Copy the data line for line, from its first line up to and including the line with "What are the".

-- MATERIAL FOR THE TASK start --

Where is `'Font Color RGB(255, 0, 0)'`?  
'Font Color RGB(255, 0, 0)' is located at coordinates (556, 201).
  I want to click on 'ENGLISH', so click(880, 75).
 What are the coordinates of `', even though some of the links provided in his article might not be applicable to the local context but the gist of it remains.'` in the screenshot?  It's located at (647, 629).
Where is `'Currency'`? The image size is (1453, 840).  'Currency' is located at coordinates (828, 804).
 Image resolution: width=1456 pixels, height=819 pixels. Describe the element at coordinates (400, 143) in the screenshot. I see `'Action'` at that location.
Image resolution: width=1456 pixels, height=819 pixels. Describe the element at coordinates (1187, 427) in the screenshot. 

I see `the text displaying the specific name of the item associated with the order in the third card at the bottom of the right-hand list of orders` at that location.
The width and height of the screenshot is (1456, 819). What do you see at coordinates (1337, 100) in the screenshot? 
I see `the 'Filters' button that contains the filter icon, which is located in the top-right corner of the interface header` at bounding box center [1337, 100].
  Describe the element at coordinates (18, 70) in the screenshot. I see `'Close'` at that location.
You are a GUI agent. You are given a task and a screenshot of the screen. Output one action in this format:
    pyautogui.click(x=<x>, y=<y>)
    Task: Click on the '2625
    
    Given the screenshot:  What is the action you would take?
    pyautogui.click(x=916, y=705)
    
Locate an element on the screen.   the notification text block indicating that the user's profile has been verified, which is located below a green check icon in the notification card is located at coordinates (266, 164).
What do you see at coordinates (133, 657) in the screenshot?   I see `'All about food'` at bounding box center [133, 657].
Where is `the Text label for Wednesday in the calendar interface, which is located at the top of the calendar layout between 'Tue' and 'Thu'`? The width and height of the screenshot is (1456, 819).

-- MATERIAL FOR THE TASK end --

▸ **WRITTEN RESPONSE**
Where is `'Font Color RGB(255, 0, 0)'`?  
'Font Color RGB(255, 0, 0)' is located at coordinates (556, 201).
  I want to click on 'ENGLISH', so click(880, 75).
 What are the coordinates of `', even though some of the links provided in his article might not be applicable to the local context but the gist of it remains.'` in the screenshot?  It's located at (647, 629).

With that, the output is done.